The optimal strategy for my join date of June 2011 would have been to buy at $2 in Nov 2011, sell at $266, rebuy at $50, and sell at $165. If so, an initial investment would return 43,900% ROI. If you'd bought $100 worth of bitcoins at $0.01 and sold at $32, in addition to the above, you'd theoretically have $140,448,000, but in reality you'd have put a damper on both the rallies and the crashes and would "only" have around $50 million. Since the peaks and valleys weren't dampened, we can conclude, and draw comfort from, the fact that not a single solitary person has traded optimally in the past two years.

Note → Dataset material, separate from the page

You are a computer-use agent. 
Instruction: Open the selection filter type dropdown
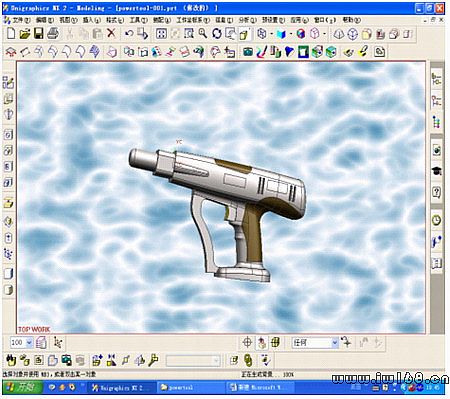click(335, 342)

QED.
Compare that to the traditional world of investing, where in the best of all possible years to start investing for retirement vs. year to withdraw for retirement, this NYtimes graph shows that 8.4% annual return was the best possible return since the investing class of 1920:
https://www.nytimes.com/interactive/2011/01/02/business/20110102-metrics-graphic.html8.4%/year for 20 years is about
500% ROI, which you'd get if you invested in bitcoin anytime before February 1 2013, and sold now @$100.
Bitcoin has actually functioned as a damn good savings account. Sure, not everyone can "retire" at once, so to speak, but for those that have needed to cash out their coins, they've been able to do so at >$100 most of the past month. That's really quite impressive.